### Short exercise
Convert the items below into a JSON list of strings, with one string for each line and blank lines omitted.
----------------
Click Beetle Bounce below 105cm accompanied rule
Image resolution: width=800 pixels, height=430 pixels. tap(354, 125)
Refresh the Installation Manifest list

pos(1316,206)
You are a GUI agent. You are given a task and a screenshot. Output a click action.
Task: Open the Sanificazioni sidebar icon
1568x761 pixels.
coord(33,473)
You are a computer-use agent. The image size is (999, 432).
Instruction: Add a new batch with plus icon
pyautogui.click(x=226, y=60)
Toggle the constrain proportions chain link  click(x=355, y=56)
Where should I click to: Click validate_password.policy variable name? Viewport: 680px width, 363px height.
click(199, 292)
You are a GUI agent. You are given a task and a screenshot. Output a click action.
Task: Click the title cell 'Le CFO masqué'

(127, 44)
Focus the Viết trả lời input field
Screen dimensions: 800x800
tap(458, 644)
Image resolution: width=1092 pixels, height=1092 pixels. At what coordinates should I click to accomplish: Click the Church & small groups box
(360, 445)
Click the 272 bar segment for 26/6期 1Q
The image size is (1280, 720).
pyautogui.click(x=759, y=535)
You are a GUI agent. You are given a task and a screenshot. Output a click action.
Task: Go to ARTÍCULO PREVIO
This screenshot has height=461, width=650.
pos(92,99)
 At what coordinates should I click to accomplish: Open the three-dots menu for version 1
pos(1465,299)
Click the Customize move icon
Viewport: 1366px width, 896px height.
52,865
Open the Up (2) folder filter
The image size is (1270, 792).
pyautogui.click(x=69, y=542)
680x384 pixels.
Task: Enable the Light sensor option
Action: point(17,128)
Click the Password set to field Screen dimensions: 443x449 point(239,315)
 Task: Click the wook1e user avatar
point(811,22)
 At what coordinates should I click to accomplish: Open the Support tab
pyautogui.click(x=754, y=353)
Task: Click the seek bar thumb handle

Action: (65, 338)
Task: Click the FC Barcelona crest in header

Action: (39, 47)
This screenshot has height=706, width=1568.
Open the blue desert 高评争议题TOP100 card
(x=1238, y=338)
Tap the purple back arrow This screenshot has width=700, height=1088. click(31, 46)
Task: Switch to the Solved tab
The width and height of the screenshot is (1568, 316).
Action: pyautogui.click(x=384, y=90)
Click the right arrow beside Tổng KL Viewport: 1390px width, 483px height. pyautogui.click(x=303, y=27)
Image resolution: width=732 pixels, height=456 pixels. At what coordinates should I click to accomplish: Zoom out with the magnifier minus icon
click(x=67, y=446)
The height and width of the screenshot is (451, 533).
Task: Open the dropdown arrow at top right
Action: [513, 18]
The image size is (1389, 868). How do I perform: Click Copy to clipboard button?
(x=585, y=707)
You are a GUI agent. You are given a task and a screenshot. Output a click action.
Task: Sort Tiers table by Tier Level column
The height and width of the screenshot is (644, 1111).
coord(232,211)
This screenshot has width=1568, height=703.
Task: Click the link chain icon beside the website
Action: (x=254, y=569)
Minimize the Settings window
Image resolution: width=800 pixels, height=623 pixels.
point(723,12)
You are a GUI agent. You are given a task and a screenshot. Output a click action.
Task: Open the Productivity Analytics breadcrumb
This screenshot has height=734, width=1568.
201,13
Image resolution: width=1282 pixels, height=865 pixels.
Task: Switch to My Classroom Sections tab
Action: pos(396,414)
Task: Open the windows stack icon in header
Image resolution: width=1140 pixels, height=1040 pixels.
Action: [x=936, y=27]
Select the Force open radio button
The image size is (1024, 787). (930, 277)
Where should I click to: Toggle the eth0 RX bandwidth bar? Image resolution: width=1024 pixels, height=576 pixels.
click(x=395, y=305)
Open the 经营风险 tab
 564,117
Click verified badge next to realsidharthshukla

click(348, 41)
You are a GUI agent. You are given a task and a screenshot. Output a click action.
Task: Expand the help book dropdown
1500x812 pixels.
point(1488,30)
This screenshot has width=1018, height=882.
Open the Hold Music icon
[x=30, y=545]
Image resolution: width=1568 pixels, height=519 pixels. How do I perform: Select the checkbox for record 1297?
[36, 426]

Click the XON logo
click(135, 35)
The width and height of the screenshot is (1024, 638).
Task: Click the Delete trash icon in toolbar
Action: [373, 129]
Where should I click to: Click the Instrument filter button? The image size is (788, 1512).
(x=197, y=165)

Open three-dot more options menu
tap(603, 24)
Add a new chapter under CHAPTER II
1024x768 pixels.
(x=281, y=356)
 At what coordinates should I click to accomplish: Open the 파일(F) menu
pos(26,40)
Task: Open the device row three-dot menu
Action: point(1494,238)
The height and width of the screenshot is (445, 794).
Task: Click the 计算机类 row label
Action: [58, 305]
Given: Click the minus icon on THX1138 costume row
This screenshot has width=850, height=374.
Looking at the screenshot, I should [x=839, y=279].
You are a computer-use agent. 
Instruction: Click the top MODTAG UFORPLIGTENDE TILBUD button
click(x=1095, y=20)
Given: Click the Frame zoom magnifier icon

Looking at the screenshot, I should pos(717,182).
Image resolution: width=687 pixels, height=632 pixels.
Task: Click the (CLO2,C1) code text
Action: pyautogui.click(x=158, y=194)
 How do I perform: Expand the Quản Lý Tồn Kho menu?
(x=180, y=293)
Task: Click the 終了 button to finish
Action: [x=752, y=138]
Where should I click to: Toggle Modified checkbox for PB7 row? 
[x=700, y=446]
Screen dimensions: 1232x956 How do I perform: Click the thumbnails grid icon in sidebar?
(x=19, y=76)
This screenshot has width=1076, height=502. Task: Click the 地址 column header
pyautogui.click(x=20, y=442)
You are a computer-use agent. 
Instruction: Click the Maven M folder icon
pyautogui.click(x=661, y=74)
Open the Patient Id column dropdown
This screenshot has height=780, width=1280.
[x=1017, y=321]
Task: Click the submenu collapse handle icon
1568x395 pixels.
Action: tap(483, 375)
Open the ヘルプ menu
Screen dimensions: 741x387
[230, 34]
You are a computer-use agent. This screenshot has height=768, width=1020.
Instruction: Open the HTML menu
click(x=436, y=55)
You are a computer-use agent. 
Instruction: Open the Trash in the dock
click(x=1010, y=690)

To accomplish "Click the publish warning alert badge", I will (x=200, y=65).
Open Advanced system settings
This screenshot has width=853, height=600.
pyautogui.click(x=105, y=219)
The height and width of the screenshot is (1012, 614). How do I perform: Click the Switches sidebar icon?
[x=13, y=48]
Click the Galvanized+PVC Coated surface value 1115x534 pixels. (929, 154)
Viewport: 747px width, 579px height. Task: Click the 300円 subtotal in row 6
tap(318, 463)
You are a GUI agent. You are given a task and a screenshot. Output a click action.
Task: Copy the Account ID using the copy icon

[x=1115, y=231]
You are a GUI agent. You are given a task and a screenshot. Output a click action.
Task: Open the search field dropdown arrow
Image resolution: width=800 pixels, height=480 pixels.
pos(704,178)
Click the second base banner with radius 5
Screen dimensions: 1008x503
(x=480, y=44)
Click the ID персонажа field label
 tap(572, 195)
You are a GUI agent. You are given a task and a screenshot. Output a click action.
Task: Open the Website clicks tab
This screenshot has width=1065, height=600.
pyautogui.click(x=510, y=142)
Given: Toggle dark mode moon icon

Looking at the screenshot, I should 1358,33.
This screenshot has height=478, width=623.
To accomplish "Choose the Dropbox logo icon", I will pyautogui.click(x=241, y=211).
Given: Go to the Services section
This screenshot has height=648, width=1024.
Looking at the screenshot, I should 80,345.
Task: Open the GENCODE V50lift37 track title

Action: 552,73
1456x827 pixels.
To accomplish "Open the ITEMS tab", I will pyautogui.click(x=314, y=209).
----------------
### Written response
[
  "Click Beetle Bounce below 105cm accompanied rule",
  "Image resolution: width=800 pixels, height=430 pixels. tap(354, 125)",
  "Refresh the Installation Manifest list",
  "pos(1316,206)",
  "You are a GUI agent. You are given a task and a screenshot. Output a click action.",
  "Task: Open the Sanificazioni sidebar icon",
  "1568x761 pixels.",
  "coord(33,473)",
  "You are a computer-use agent. The image size is (999, 432).",
  "Instruction: Add a new batch with plus icon",
  "pyautogui.click(x=226, y=60)",
  "Toggle the constrain proportions chain link  click(x=355, y=56)",
  "Where should I click to: Click validate_password.policy variable name? Viewport: 680px width, 363px height.",
  "click(199, 292)",
  "You are a GUI agent. You are given a task and a screenshot. Output a click action.",
  "Task: Click the title cell 'Le CFO masqué'",
  "(127, 44)",
  "Focus the Viết trả lời input field",
  "Screen dimensions: 800x800",
  "tap(458, 644)",
  "Image resolution: width=1092 pixels, height=1092 pixels. At what coordinates should I click to accomplish: Click the Church & small groups box",
  "(360, 445)",
  "Click the 272 bar segment for 26/6期 1Q",
  "The image size is (1280, 720).",
  "pyautogui.click(x=759, y=535)",
  "You are a GUI agent. You are given a task and a screenshot. Output a click action.",
  "Task: Go to ARTÍCULO PREVIO",
  "This screenshot has height=461, width=650.",
  "pos(92,99)",
  " At what coordinates should I click to accomplish: Open the three-dots menu for version 1",
  "pos(1465,299)",
  "Click the Customize move icon",
  "Viewport: 1366px width, 896px height.",
  "52,865",
  "Open the Up (2) folder filter",
  "The image size is (1270, 792).",
  "pyautogui.click(x=69, y=542)",
  "680x384 pixels.",
  "Task: Enable the Light sensor option",
  "Action: point(17,128)",
  "Click the Password set to field Screen dimensions: 443x449 point(239,315)",
  " Task: Click the wook1e user avatar",
  "point(811,22)",
  " At what coordinates should I click to accomplish: Open the Support tab",
  "pyautogui.click(x=754, y=353)",
  "Task: Click the seek bar thumb handle",
  "Action: (65, 338)",
  "Task: Click the FC Barcelona crest in header",
  "Action: (39, 47)",
  "This screenshot has height=706, width=1568.",
  "Open the blue desert 高评争议题TOP100 card",
  "(x=1238, y=338)",
  "Tap the purple back arrow This screenshot has width=700, height=1088. click(31, 46)",
  "Task: Switch to the Solved tab",
  "The width and height of the screenshot is (1568, 316).",
  "Action: pyautogui.click(x=384, y=90)",
  "Click the right arrow beside Tổng KL Viewport: 1390px width, 483px height. pyautogui.click(x=303, y=27)",
  "Image resolution: width=732 pixels, height=456 pixels. At what coordinates should I click to accomplish: Zoom out with the magnifier minus icon",
  "click(x=67, y=446)",
  "The height and width of the screenshot is (451, 533).",
  "Task: Open the dropdown arrow at top right",
  "Action: [513, 18]",
  "The image size is (1389, 868). How do I perform: Click Copy to clipboard button?",
  "(x=585, y=707)",
  "You are a GUI agent. You are given a task and a screenshot. Output a click action.",
  "Task: Sort Tiers table by Tier Level column",
  "The height and width of the screenshot is (644, 1111).",
  "coord(232,211)",
  "This screenshot has width=1568, height=703.",
  "Task: Click the link chain icon beside the website",
  "Action: (x=254, y=569)",
  "Minimize the Settings window",
  "Image resolution: width=800 pixels, height=623 pixels.",
  "point(723,12)",
  "You are a GUI agent. You are given a task and a screenshot. Output a click action.",
  "Task: Open the Productivity Analytics breadcrumb",
  "This screenshot has height=734, width=1568.",
  "201,13",
  "Image resolution: width=1282 pixels, height=865 pixels.",
  "Task: Switch to My Classroom Sections tab",
  "Action: pos(396,414)",
  "Task: Open the windows stack icon in header",
  "Image resolution: width=1140 pixels, height=1040 pixels.",
  "Action: [x=936, y=27]",
  "Select the Force open radio button",
  "The image size is (1024, 787). (930, 277)",
  "Where should I click to: Toggle the eth0 RX bandwidth bar? Image resolution: width=1024 pixels, height=576 pixels.",
  "click(x=395, y=305)",
  "Open the 经营风险 tab",
  " 564,117",
  "Click verified badge next to realsidharthshukla",
  "click(348, 41)",
  "You are a GUI agent. You are given a task and a screenshot. Output a click action.",
  "Task: Expand the help book dropdown",
  "1500x812 pixels.",
  "point(1488,30)",
  "This screenshot has width=1018, height=882.",
  "Open the Hold Music icon",
  "[x=30, y=545]",
  "Image resolution: width=1568 pixels, height=519 pixels. How do I perform: Select the checkbox for record 1297?",
  "[36, 426]",
  "Click the XON logo",
  "click(135, 35)",
  "The width and height of the screenshot is (1024, 638).",
  "Task: Click the Delete trash icon in toolbar",
  "Action: [373, 129]",
  "Where should I click to: Click the Instrument filter button? The image size is (788, 1512).",
  "(x=197, y=165)",
  "Open three-dot more options menu",
  "tap(603, 24)",
  "Add a new chapter under CHAPTER II",
  "1024x768 pixels.",
  "(x=281, y=356)",
  " At what coordinates should I click to accomplish: Open the 파일(F) menu",
  "pos(26,40)",
  "Task: Open the device row three-dot menu",
  "Action: point(1494,238)",
  "The height and width of the screenshot is (445, 794).",
  "Task: Click the 计算机类 row label",
  "Action: [58, 305]",
  "Given: Click the minus icon on THX1138 costume row",
  "This screenshot has width=850, height=374.",
  "Looking at the screenshot, I should [x=839, y=279].",
  "You are a computer-use agent. ",
  "Instruction: Click the top MODTAG UFORPLIGTENDE TILBUD button",
  "click(x=1095, y=20)",
  "Given: Click the Frame zoom magnifier icon",
  "Looking at the screenshot, I should pos(717,182).",
  "Image resolution: width=687 pixels, height=632 pixels.",
  "Task: Click the (CLO2,C1) code text",
  "Action: pyautogui.click(x=158, y=194)",
  " How do I perform: Expand the Quản Lý Tồn Kho menu?",
  "(x=180, y=293)",
  "Task: Click the 終了 button to finish",
  "Action: [x=752, y=138]",
  "Where should I click to: Toggle Modified checkbox for PB7 row? ",
  "[x=700, y=446]",
  "Screen dimensions: 1232x956 How do I perform: Click the thumbnails grid icon in sidebar?",
  "(x=19, y=76)",
  "This screenshot has width=1076, height=502. Task: Click the 地址 column header",
  "pyautogui.click(x=20, y=442)",
  "You are a computer-use agent. ",
  "Instruction: Click the Maven M folder icon",
  "pyautogui.click(x=661, y=74)",
  "Open the Patient Id column dropdown",
  "This screenshot has height=780, width=1280.",
  "[x=1017, y=321]",
  "Task: Click the submenu collapse handle icon",
  "1568x395 pixels.",
  "Action: tap(483, 375)",
  "Open the ヘルプ menu",
  "Screen dimensions: 741x387",
  "[230, 34]",
  "You are a computer-use agent. This screenshot has height=768, width=1020.",
  "Instruction: Open the HTML menu",
  "click(x=436, y=55)",
  "You are a computer-use agent. ",
  "Instruction: Open the Trash in the dock",
  "click(x=1010, y=690)",
  "To accomplish \"Click the publish warning alert badge\", I will (x=200, y=65).",
  "Open Advanced system settings",
  "This screenshot has width=853, height=600.",
  "pyautogui.click(x=105, y=219)",
  "The height and width of the screenshot is (1012, 614). How do I perform: Click the Switches sidebar icon?",
  "[x=13, y=48]",
  "Click the Galvanized+PVC Coated surface value 1115x534 pixels. (929, 154)",
  "Viewport: 747px width, 579px height. Task: Click the 300円 subtotal in row 6",
  "tap(318, 463)",
  "You are a GUI agent. You are given a task and a screenshot. Output a click action.",
  "Task: Copy the Account ID using the copy icon",
  "[x=1115, y=231]",
  "You are a GUI agent. You are given a task and a screenshot. Output a click action.",
  "Task: Open the search field dropdown arrow",
  "Image resolution: width=800 pixels, height=480 pixels.",
  "pos(704,178)",
  "Click the second base banner with radius 5",
  "Screen dimensions: 1008x503",
  "(x=480, y=44)",
  "Click the ID персонажа field label",
  " tap(572, 195)",
  "You are a GUI agent. You are given a task and a screenshot. Output a click action.",
  "Task: Open the Website clicks tab",
  "This screenshot has width=1065, height=600.",
  "pyautogui.click(x=510, y=142)",
  "Given: Toggle dark mode moon icon",
  "Looking at the screenshot, I should 1358,33.",
  "This screenshot has height=478, width=623.",
  "To accomplish \"Choose the Dropbox logo icon\", I will pyautogui.click(x=241, y=211).",
  "Given: Go to the Services section",
  "This screenshot has height=648, width=1024.",
  "Looking at the screenshot, I should 80,345.",
  "Task: Open the GENCODE V50lift37 track title",
  "Action: 552,73",
  "1456x827 pixels.",
  "To accomplish \"Open the ITEMS tab\", I will pyautogui.click(x=314, y=209)."
]